Su pareja lo espera profundamente dormida, ocupando la mitad de la cama
matrimonial. Recién se despierta cuando él ocupa la otra y le roza su cuerpo
desnudo.
“¿Qué
dice Lalo?”, averigua adormilada.
“Nada en
especial”, susurra Rafael. “Extraña a Dalila”.
“Sí…
claro”., dice ella antes de quedarse dormida otra vez y de un tirón hasta que
el despertador suena a las cinco y se repite el rito de dejar el desayuno
preparado e ir hasta el Olympus. Es miércoles. Esta vez, Ángel viste otro de
sus enterizos en el que el blanco de la tela no le deja lugar a dudas a la
alumna: debajo no hay ropa interior alguna. Mientras ejecuta su rutina, Ingrid
puede casi ver cada músculo al desnudo, y mucho más el paquete, aunque lo que
jala su vista es el acupulado trasero. Ángel se da cuenta:
“¿Te
incomoda?”, le pregunta ensayando una sonrisa cándida.
“No,
para nada”, responde ella con mucha seguridad. “Me gusta cuando un chico se
pone algo sexy y lo luce con actitud”.
“Ya te
dije que tú miras las cosas de otra manera, no como el común de las personas”.
Eduardo
sube al tercer piso con cara de
circunstancia, se acerca a Ángel, lo llama a un costado y conversa algo. Ingrid
finge indiferencia, pero aunque quisiera, la música de fondo le impide saber qué están hablando,
pero la cara que pone Ángel no le da buena espina. La charla dura un par de
minutos. Eduardo sale disparado, El instructor regresa donde su alumna.
“¿Todo
bien?”, pregunta Ingrid.
“Todo bien”,
responde seco el chico.
En la
esquina de la manzana donde queda el Olympus, Eduardo espera. Mira hacia la
derecha tratando de distinguir algo. Los minutos se le hacen eternos. Toma su
celular y marca, timbra en el auricular pero nadie le responde. Entonces lo
divisa y lo ve acercarse hasta que se estaciona frente a sí vistiendo una
casaca larga y las manos inusualmente cubiertas por guantes de cuero.
“Sube”,
le dice Rafael sentado en la motocicleta.
“¿qué pasó?”
“Que tu
plan falló”, casi reclama Eduardo ya colocado a su espalda.
El
vehículo arranca y el conductor toma una vía más discreta bajo una fila de
algarrobos.
“Cálmate,
huevón”, se pone firme Rafael. “Sabe qué le pasó pero no quién se lo hizo;
además, tu obstáculo es otro, recuerda”.
“Te dije
que no era una buena idea”, tiembla Eduardo.
“¿Te
arrepientes?”
“¡No sé!
Pienso que esto se salió de las manos”.
Al
llegar a un parque, el conductor sigue de largo por la carretera que mira al
río.
“¡Vamos
a la clínica!”, reclama Eduardo.
“Me
falta combustible y en la ciudad me sale caro”, responde Rafael.
Cruzan
el puente.
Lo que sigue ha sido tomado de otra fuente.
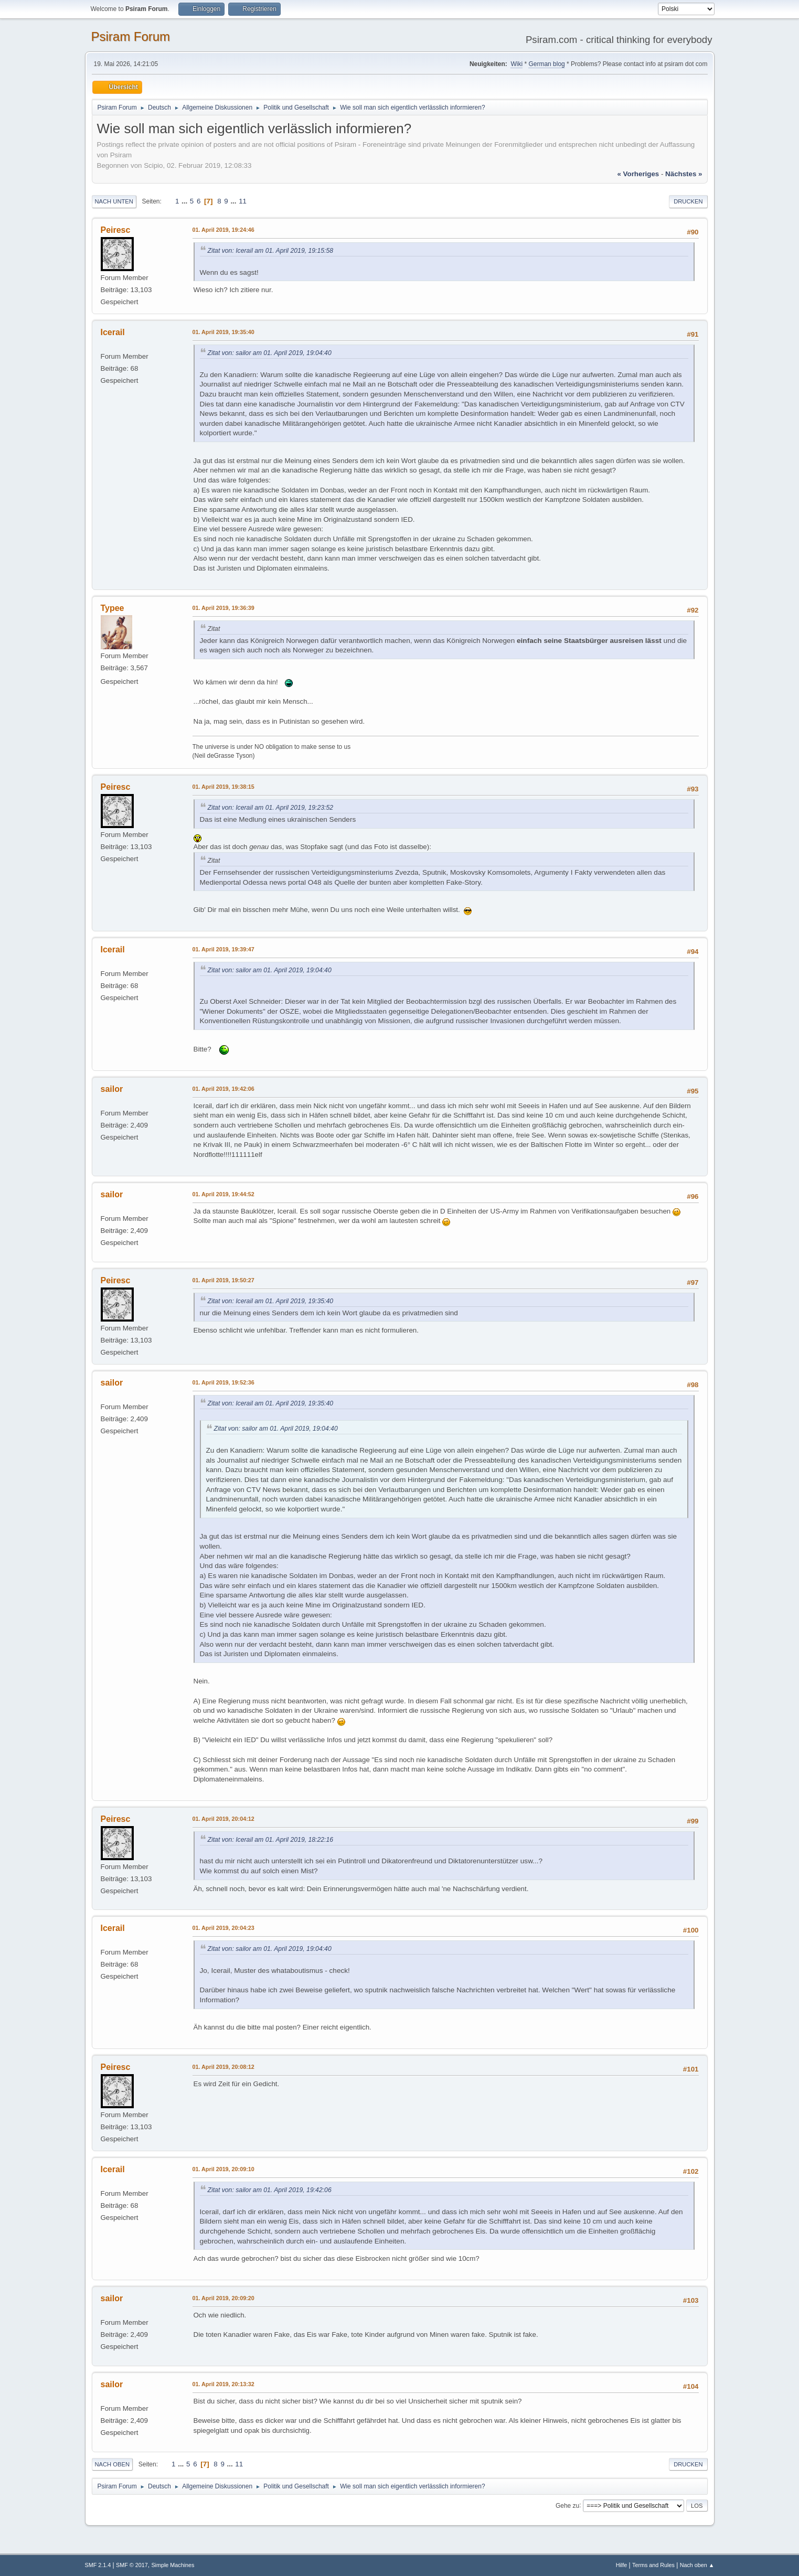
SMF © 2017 (132, 2565)
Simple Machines (172, 2565)
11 (243, 201)
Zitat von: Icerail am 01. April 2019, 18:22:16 (271, 1839)
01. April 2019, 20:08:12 (223, 2067)
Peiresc (116, 230)
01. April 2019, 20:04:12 (223, 1819)
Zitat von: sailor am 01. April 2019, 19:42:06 (270, 2190)
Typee (112, 608)
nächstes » (683, 174)
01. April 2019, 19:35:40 (223, 332)
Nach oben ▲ (697, 2565)
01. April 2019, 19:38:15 (223, 786)
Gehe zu (567, 2505)
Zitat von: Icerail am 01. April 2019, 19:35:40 (271, 1301)
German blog (546, 64)
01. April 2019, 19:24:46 (223, 230)
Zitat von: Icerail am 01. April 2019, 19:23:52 (271, 807)
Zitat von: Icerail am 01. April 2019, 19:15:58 (271, 250)
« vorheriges (638, 174)
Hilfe (621, 2565)
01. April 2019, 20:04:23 (223, 1928)
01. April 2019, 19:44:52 (223, 1194)
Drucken (688, 201)
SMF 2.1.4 (98, 2565)
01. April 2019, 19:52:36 (223, 1382)
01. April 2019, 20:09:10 (223, 2169)
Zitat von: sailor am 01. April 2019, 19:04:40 (270, 353)
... (185, 201)
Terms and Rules (653, 2565)
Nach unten (114, 201)
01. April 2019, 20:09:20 (223, 2298)
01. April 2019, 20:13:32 (223, 2384)
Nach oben (112, 2464)
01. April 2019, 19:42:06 (223, 1089)
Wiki (516, 64)
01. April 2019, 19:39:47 (223, 949)
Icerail (113, 332)
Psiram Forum (131, 36)
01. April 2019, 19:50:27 (223, 1280)
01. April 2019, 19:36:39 (223, 608)
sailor (112, 1089)
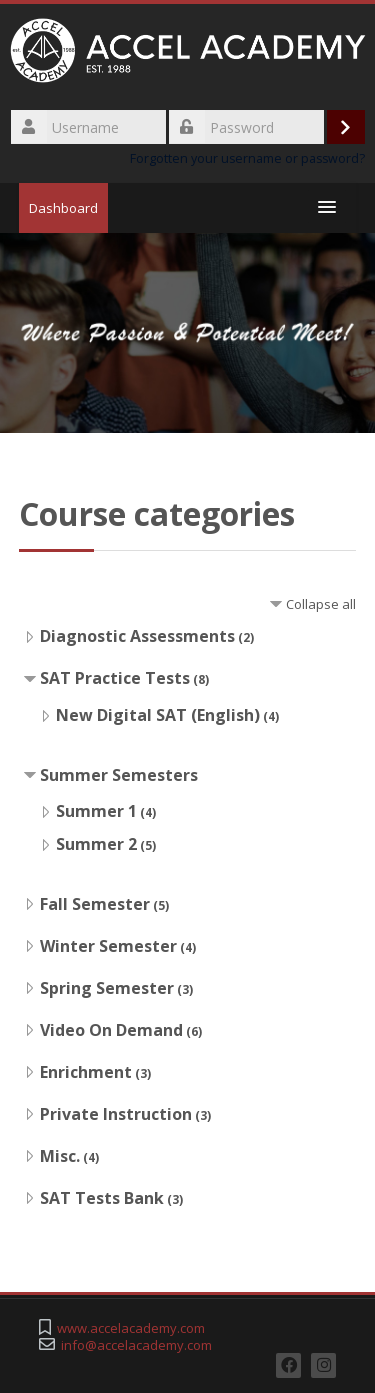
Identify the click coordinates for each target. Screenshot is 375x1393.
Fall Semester (95, 904)
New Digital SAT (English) (158, 715)
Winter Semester (108, 946)
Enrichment (86, 1072)
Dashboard (63, 208)
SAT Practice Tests (115, 678)
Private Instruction (116, 1114)
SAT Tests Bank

Al fondo se ve una estación de servicios. Cuando Eduardo cree que
están perdiendo el tiempo, la moto en lugar de seguir la pista, se mete por un
camino de tierra.
“¡¿Qué
haces?!”, se alarma el pasajero.
Rafael
no responde.
“¡¿Qué
haces, carajo?!”
Eduardo
entra en pánico y busca su celular, pero en el esfuerzo por abrir el apretado
bolsillo de su pantalón de pronto el vehículo pasa sobre un hueco y él cae de
espaldas al suelo seco arcilloso. Algunas piedras le hieren. Casi ni puede
gritar por el dolor.
Rafael detiene
la motocicleta unos metros más allá, baja y se acerca al herido.
“Ningún
plan mío falla”, le dice, sacando su pistola de reglamento oculta por su
casaca, luego un silenciador. Eduardo mira el arma con pavor.